Einträge zum Auffinden von Text und Elementen:
>>>>>

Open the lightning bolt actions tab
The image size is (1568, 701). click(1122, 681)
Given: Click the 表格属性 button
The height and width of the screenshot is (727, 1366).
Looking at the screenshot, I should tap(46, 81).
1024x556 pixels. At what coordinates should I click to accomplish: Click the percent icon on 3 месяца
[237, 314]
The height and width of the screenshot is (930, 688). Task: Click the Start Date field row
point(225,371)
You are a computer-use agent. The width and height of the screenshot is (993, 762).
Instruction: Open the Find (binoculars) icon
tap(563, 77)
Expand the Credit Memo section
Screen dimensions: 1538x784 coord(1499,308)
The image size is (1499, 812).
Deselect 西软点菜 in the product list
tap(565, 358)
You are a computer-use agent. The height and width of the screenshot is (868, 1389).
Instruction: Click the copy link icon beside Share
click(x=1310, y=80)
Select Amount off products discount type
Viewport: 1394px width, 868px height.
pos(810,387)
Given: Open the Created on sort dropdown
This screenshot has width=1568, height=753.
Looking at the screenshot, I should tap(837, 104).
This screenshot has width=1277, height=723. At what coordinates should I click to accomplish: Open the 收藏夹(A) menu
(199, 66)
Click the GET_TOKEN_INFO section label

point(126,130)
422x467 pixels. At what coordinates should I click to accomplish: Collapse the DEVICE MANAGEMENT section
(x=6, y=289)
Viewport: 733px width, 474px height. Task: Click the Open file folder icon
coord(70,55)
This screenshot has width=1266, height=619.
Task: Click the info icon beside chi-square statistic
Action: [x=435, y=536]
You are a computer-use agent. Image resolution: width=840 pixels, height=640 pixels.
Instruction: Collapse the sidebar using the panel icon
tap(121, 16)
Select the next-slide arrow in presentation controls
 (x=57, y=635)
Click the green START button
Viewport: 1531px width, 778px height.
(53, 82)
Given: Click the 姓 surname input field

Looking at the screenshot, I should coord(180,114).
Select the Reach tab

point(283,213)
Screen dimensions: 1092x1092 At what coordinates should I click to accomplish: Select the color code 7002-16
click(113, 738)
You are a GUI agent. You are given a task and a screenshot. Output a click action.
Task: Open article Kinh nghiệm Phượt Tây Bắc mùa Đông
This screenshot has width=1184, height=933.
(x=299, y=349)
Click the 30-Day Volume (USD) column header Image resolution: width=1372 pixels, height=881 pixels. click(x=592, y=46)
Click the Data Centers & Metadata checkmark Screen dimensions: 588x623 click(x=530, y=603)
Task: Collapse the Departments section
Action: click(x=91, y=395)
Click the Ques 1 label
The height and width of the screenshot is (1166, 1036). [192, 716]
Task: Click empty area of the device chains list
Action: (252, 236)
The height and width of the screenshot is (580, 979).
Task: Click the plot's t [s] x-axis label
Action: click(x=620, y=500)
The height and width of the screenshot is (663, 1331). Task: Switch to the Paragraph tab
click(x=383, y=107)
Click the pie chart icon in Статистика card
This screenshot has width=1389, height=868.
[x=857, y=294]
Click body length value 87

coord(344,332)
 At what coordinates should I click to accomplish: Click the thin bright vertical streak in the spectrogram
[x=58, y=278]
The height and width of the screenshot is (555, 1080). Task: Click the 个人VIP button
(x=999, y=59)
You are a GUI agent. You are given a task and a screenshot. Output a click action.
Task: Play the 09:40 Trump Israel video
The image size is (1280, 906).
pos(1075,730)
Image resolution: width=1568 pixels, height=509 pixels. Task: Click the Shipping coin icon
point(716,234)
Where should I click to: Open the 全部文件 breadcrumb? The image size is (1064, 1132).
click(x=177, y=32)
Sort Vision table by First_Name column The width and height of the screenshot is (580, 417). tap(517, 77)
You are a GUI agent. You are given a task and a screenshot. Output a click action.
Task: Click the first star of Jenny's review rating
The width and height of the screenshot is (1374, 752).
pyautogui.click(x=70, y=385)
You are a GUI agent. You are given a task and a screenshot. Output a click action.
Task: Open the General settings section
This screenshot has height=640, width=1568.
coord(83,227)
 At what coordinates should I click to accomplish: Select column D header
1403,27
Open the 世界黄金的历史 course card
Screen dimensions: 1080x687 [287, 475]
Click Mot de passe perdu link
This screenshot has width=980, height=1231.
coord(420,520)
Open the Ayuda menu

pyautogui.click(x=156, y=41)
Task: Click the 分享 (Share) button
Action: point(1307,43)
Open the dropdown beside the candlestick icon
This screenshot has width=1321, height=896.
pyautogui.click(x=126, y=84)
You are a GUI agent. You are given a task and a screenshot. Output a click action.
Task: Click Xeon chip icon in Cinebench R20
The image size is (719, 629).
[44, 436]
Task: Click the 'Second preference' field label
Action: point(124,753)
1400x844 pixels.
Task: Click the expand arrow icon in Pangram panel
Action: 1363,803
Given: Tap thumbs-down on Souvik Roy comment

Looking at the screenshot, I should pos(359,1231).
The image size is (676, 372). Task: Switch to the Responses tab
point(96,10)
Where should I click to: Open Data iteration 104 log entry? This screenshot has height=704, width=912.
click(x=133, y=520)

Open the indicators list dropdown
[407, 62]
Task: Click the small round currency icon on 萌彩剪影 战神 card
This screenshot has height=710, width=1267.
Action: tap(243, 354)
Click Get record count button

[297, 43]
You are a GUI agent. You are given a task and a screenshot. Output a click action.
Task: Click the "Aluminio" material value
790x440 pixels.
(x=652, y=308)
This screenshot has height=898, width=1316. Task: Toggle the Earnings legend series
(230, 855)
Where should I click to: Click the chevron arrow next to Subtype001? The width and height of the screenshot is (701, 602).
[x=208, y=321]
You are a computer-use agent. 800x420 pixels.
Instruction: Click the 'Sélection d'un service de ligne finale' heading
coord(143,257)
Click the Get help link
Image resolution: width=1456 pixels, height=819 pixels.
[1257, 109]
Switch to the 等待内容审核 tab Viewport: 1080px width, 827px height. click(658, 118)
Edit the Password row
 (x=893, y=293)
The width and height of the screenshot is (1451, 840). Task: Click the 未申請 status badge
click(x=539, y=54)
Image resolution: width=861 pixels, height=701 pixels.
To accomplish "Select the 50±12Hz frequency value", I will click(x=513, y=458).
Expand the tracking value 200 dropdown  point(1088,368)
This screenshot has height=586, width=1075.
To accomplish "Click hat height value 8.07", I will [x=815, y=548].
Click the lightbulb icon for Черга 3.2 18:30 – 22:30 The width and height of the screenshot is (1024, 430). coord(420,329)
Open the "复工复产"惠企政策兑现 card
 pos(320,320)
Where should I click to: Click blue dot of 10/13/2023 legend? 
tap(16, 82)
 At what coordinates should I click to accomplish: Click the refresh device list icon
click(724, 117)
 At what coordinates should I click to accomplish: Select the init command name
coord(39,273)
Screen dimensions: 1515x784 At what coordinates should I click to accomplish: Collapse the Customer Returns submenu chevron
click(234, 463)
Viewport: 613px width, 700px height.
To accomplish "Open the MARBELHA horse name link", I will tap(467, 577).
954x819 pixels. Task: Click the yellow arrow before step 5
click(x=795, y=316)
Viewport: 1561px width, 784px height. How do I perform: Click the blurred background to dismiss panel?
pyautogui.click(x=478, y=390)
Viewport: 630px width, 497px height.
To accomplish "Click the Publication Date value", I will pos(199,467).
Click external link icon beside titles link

<<<<<

Gib alle Zeilen oben erneut aus und ersetze dabei „computer-use agent“ durch „GUI agent“. Alles andere bleibt unverändert.

**Erwartete Antwort:**
Open the lightning bolt actions tab
The image size is (1568, 701). click(1122, 681)
Given: Click the 表格属性 button
The height and width of the screenshot is (727, 1366).
Looking at the screenshot, I should tap(46, 81).
1024x556 pixels. At what coordinates should I click to accomplish: Click the percent icon on 3 месяца
[237, 314]
The height and width of the screenshot is (930, 688). Task: Click the Start Date field row
point(225,371)
You are a GUI agent. The width and height of the screenshot is (993, 762).
Instruction: Open the Find (binoculars) icon
tap(563, 77)
Expand the Credit Memo section
Screen dimensions: 1538x784 coord(1499,308)
The image size is (1499, 812).
Deselect 西软点菜 in the product list
tap(565, 358)
You are a GUI agent. The height and width of the screenshot is (868, 1389).
Instruction: Click the copy link icon beside Share
click(x=1310, y=80)
Select Amount off products discount type
Viewport: 1394px width, 868px height.
pos(810,387)
Given: Open the Created on sort dropdown
This screenshot has width=1568, height=753.
Looking at the screenshot, I should tap(837, 104).
This screenshot has width=1277, height=723. At what coordinates should I click to accomplish: Open the 收藏夹(A) menu
(199, 66)
Click the GET_TOKEN_INFO section label

point(126,130)
422x467 pixels. At what coordinates should I click to accomplish: Collapse the DEVICE MANAGEMENT section
(x=6, y=289)
Viewport: 733px width, 474px height. Task: Click the Open file folder icon
coord(70,55)
This screenshot has width=1266, height=619.
Task: Click the info icon beside chi-square statistic
Action: [x=435, y=536]
You are a GUI agent. Image resolution: width=840 pixels, height=640 pixels.
Instruction: Collapse the sidebar using the panel icon
tap(121, 16)
Select the next-slide arrow in presentation controls
 (x=57, y=635)
Click the green START button
Viewport: 1531px width, 778px height.
(53, 82)
Given: Click the 姓 surname input field

Looking at the screenshot, I should coord(180,114).
Select the Reach tab

point(283,213)
Screen dimensions: 1092x1092 At what coordinates should I click to accomplish: Select the color code 7002-16
click(113, 738)
You are a GUI agent. You are given a task and a screenshot. Output a click action.
Task: Open article Kinh nghiệm Phượt Tây Bắc mùa Đông
This screenshot has width=1184, height=933.
(x=299, y=349)
Click the 30-Day Volume (USD) column header Image resolution: width=1372 pixels, height=881 pixels. click(x=592, y=46)
Click the Data Centers & Metadata checkmark Screen dimensions: 588x623 click(x=530, y=603)
Task: Collapse the Departments section
Action: click(x=91, y=395)
Click the Ques 1 label
The height and width of the screenshot is (1166, 1036). [192, 716]
Task: Click empty area of the device chains list
Action: (252, 236)
The height and width of the screenshot is (580, 979).
Task: Click the plot's t [s] x-axis label
Action: click(x=620, y=500)
The height and width of the screenshot is (663, 1331). Task: Switch to the Paragraph tab
click(x=383, y=107)
Click the pie chart icon in Статистика card
This screenshot has width=1389, height=868.
[x=857, y=294]
Click body length value 87

coord(344,332)
 At what coordinates should I click to accomplish: Click the thin bright vertical streak in the spectrogram
[x=58, y=278]
The height and width of the screenshot is (555, 1080). Task: Click the 个人VIP button
(x=999, y=59)
You are a GUI agent. You are given a task and a screenshot. Output a click action.
Task: Play the 09:40 Trump Israel video
The image size is (1280, 906).
pos(1075,730)
Image resolution: width=1568 pixels, height=509 pixels. Task: Click the Shipping coin icon
point(716,234)
Where should I click to: Open the 全部文件 breadcrumb? The image size is (1064, 1132).
click(x=177, y=32)
Sort Vision table by First_Name column The width and height of the screenshot is (580, 417). tap(517, 77)
You are a GUI agent. You are given a task and a screenshot. Output a click action.
Task: Click the first star of Jenny's review rating
The width and height of the screenshot is (1374, 752).
pyautogui.click(x=70, y=385)
You are a GUI agent. You are given a task and a screenshot. Output a click action.
Task: Open the General settings section
This screenshot has height=640, width=1568.
coord(83,227)
 At what coordinates should I click to accomplish: Select column D header
1403,27
Open the 世界黄金的历史 course card
Screen dimensions: 1080x687 [287, 475]
Click Mot de passe perdu link
This screenshot has width=980, height=1231.
coord(420,520)
Open the Ayuda menu

pyautogui.click(x=156, y=41)
Task: Click the 分享 (Share) button
Action: point(1307,43)
Open the dropdown beside the candlestick icon
This screenshot has width=1321, height=896.
pyautogui.click(x=126, y=84)
You are a GUI agent. You are given a task and a screenshot. Output a click action.
Task: Click Xeon chip icon in Cinebench R20
The image size is (719, 629).
[44, 436]
Task: Click the 'Second preference' field label
Action: point(124,753)
1400x844 pixels.
Task: Click the expand arrow icon in Pangram panel
Action: 1363,803
Given: Tap thumbs-down on Souvik Roy comment

Looking at the screenshot, I should pos(359,1231).
The image size is (676, 372). Task: Switch to the Responses tab
point(96,10)
Where should I click to: Open Data iteration 104 log entry? This screenshot has height=704, width=912.
click(x=133, y=520)

Open the indicators list dropdown
[407, 62]
Task: Click the small round currency icon on 萌彩剪影 战神 card
This screenshot has height=710, width=1267.
Action: tap(243, 354)
Click Get record count button

[297, 43]
You are a GUI agent. You are given a task and a screenshot. Output a click action.
Task: Click the "Aluminio" material value
790x440 pixels.
(x=652, y=308)
This screenshot has height=898, width=1316. Task: Toggle the Earnings legend series
(230, 855)
Where should I click to: Click the chevron arrow next to Subtype001? The width and height of the screenshot is (701, 602).
[x=208, y=321]
You are a GUI agent. 800x420 pixels.
Instruction: Click the 'Sélection d'un service de ligne finale' heading
coord(143,257)
Click the Get help link
Image resolution: width=1456 pixels, height=819 pixels.
[1257, 109]
Switch to the 等待内容审核 tab Viewport: 1080px width, 827px height. click(658, 118)
Edit the Password row
 (x=893, y=293)
The width and height of the screenshot is (1451, 840). Task: Click the 未申請 status badge
click(x=539, y=54)
Image resolution: width=861 pixels, height=701 pixels.
To accomplish "Select the 50±12Hz frequency value", I will click(x=513, y=458).
Expand the tracking value 200 dropdown  point(1088,368)
This screenshot has height=586, width=1075.
To accomplish "Click hat height value 8.07", I will [x=815, y=548].
Click the lightbulb icon for Черга 3.2 18:30 – 22:30 The width and height of the screenshot is (1024, 430). coord(420,329)
Open the "复工复产"惠企政策兑现 card
 pos(320,320)
Where should I click to: Click blue dot of 10/13/2023 legend? 
tap(16, 82)
 At what coordinates should I click to accomplish: Click the refresh device list icon
click(724, 117)
 At what coordinates should I click to accomplish: Select the init command name
coord(39,273)
Screen dimensions: 1515x784 At what coordinates should I click to accomplish: Collapse the Customer Returns submenu chevron
click(234, 463)
Viewport: 613px width, 700px height.
To accomplish "Open the MARBELHA horse name link", I will tap(467, 577).
954x819 pixels. Task: Click the yellow arrow before step 5
click(x=795, y=316)
Viewport: 1561px width, 784px height. How do I perform: Click the blurred background to dismiss panel?
pyautogui.click(x=478, y=390)
Viewport: 630px width, 497px height.
To accomplish "Click the Publication Date value", I will pos(199,467).
Click external link icon beside titles link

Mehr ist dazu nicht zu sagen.